• Selected text:
=====
In 2003, soon after graduation, Sweeney caught Cirque du Soleil’s touring production of “Varekai” for the first time.

She was besotted by the aerial performers.

“To me, it was ballet in the air. I was so inspired,” Sweeney said. “Right away, I was pretty obsessed with how to learn that.”

Hilary Sweeney, owner of Westchester Circus Arts in Ardsely shows off some to the equipment that she teaches students on Feb. 26, 2018. 


Let go of fears

She soon found a mix of trainers, mostly traveling performers who would teach classes at warehouse spaces in New York City. Eventually, she started using most of her vacation time to train intensively in Montreal and San Francisco.

Working with aerial silks became her passion. While it was hard, it was also a confidence-building exercise.

“You have to let go of so many fears to accomplish this, you are constantly battling your insecurities. You have to get over your fear of heights and get physically strong,”  Sweeney said. “The combination of all of that is an empowering process, particularly for females. It’s only you up there and you have to trust yourself and your skill.”

In about three years, at age 25, she was performing professionally, including fashion shows at Cipriani as an aerialist on the runway and with off-Broadway productions. Eventually, it got to a point where she could no longer manage all the gigs she was booking with her full-time job at PepsiCo.
=====
• What you will do:
1) Answer these questions from the passage about Hilary Sweeney, one per line:
(a) In what year did Sweeney first see Cirque du Soleil's "Varekai"?
(b) In which two cities did she train intensively using her vacation time?
(c) Where did she have her full-time job?
2) Copy the passage about Hilary Sweeney word for word, from "In 2003, soon" to "and San Francisco.".
3) Summarize the passage about Hilary Sweeney in two sentences.
Answer using only the passage about Hilary Sweeney, not outside knowledge.
=====
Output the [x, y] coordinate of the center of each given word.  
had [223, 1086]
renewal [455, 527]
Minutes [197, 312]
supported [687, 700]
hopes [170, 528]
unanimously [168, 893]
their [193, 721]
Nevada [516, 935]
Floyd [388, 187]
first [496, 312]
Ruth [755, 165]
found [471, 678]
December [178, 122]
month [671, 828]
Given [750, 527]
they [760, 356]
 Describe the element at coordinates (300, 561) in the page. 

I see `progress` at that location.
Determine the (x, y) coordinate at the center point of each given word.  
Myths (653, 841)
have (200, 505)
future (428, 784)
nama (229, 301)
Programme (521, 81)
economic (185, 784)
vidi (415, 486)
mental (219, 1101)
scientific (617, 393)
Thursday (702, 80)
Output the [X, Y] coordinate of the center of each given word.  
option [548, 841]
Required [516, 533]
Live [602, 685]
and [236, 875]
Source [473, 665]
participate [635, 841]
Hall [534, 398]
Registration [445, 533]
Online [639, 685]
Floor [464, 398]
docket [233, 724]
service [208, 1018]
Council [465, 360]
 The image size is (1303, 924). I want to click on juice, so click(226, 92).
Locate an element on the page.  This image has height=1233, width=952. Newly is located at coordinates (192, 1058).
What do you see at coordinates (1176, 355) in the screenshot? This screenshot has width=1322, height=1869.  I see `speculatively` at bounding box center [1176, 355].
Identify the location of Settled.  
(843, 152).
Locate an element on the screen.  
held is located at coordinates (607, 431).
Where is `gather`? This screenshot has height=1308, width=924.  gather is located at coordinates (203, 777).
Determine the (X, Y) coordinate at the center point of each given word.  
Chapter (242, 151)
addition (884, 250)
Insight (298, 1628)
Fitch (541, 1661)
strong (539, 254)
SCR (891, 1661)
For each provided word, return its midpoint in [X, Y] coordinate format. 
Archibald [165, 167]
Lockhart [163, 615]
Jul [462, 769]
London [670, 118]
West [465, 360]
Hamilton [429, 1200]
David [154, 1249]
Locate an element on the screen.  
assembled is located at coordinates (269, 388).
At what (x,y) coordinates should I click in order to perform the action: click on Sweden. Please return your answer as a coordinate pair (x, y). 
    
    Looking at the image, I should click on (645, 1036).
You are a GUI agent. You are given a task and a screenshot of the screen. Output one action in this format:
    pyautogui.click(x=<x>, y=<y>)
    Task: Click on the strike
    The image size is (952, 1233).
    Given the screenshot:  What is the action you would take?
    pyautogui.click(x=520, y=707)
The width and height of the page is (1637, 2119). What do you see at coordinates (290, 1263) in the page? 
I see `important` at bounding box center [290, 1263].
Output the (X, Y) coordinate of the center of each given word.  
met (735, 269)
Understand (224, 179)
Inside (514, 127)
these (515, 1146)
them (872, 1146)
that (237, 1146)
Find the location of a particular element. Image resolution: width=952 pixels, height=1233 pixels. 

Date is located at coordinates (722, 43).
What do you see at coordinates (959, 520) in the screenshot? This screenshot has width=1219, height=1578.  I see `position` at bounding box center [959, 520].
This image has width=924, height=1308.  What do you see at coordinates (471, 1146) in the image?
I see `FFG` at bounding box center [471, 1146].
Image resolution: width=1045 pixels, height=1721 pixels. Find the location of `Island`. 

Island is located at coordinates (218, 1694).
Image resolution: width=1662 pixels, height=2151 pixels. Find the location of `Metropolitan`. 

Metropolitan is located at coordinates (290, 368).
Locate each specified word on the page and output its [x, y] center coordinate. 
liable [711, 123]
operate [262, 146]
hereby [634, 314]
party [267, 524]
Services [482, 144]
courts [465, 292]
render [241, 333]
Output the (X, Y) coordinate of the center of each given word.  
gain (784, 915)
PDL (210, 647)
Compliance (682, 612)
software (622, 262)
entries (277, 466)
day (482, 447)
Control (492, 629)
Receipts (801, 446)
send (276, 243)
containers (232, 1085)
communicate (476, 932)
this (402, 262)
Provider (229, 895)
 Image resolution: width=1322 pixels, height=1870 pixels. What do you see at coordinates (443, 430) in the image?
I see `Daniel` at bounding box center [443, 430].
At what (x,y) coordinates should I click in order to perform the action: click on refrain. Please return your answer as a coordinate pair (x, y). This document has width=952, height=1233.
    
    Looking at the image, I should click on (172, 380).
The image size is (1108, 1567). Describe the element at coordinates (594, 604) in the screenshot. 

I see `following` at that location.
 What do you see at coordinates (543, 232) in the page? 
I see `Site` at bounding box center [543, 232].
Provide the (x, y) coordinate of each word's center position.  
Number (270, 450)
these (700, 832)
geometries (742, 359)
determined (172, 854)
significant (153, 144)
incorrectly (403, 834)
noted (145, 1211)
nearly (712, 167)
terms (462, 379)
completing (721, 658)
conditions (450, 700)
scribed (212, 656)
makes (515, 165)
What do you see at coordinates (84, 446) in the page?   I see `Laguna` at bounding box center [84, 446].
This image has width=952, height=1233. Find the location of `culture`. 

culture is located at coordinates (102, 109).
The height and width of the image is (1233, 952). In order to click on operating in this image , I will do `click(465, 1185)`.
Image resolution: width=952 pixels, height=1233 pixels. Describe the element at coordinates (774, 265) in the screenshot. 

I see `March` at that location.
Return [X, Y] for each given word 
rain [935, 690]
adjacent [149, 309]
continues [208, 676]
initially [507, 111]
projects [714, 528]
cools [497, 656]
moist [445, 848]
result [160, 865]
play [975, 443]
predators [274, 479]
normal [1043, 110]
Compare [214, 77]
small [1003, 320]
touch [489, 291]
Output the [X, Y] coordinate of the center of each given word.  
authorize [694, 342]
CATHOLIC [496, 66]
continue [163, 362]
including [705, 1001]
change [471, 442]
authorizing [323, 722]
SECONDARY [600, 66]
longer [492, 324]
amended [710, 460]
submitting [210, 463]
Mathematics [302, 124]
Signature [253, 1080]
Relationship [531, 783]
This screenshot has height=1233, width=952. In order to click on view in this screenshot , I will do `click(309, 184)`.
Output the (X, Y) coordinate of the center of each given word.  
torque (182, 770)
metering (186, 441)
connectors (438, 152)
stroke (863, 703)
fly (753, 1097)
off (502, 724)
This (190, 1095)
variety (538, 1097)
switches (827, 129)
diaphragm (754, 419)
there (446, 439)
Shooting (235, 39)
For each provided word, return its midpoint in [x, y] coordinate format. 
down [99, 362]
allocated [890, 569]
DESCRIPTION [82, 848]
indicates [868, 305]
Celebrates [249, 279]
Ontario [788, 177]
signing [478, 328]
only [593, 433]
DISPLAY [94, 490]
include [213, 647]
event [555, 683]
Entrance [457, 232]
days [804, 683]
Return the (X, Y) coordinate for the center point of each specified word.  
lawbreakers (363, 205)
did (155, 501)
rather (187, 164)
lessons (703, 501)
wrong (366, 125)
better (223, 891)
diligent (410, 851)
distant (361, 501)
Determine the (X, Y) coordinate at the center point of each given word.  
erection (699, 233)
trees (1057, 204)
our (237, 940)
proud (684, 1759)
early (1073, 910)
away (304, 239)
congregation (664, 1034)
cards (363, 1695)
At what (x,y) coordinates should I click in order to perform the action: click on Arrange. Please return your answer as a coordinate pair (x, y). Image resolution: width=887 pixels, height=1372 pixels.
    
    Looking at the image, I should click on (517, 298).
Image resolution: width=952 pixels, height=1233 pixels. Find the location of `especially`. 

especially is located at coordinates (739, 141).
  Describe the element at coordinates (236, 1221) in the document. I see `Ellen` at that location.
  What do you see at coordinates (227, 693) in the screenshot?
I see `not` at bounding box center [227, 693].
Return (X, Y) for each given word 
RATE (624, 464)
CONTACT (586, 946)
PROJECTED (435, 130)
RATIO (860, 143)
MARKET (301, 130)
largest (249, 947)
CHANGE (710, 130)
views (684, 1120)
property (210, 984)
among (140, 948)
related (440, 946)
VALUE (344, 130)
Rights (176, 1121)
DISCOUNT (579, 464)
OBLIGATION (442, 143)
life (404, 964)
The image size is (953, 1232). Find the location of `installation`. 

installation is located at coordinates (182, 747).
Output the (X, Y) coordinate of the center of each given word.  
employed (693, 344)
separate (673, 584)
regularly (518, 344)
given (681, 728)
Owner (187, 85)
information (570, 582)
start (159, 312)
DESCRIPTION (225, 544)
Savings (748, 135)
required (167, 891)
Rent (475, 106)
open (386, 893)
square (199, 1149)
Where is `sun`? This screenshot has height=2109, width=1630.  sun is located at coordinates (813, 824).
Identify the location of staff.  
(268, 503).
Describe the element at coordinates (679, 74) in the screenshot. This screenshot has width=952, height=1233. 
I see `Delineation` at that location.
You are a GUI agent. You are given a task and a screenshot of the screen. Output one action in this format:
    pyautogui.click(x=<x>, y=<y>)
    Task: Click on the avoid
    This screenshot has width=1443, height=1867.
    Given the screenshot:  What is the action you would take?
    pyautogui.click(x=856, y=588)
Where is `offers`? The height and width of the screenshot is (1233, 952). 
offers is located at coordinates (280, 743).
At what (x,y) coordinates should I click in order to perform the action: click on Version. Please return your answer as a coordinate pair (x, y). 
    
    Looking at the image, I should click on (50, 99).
=====
• Replies:
1)
(a) 2003
(b) Montreal and San Francisco
(c) PepsiCo

2)
In 2003, soon after graduation, Sweeney caught Cirque du Soleil’s touring production of “Varekai” for the first time.

She was besotted by the aerial performers.

“To me, it was ballet in the air. I was so inspired,” Sweeney said. “Right away, I was pretty obsessed with how to learn that.”

Hilary Sweeney, owner of Westchester Circus Arts in Ardsely shows off some to the equipment that she teaches students on Feb. 26, 2018. 


Let go of fears

She soon found a mix of trainers, mostly traveling performers who would teach classes at warehouse spaces in New York City. Eventually, she started using most of her vacation time to train intensively in Montreal and San Francisco.

3) After first seeing Cirque du Soleil's "Varekai" in 2003, Sweeney was inspired by its aerial performers and trained with a mix of trainers in New York City and intensively in Montreal and San Francisco. Working with aerial silks became her passion, and by age 25 she was performing professionally at fashion shows at Cipriani and in off-Broadway productions, until she could no longer manage all her gigs along with her full-time job at PepsiCo.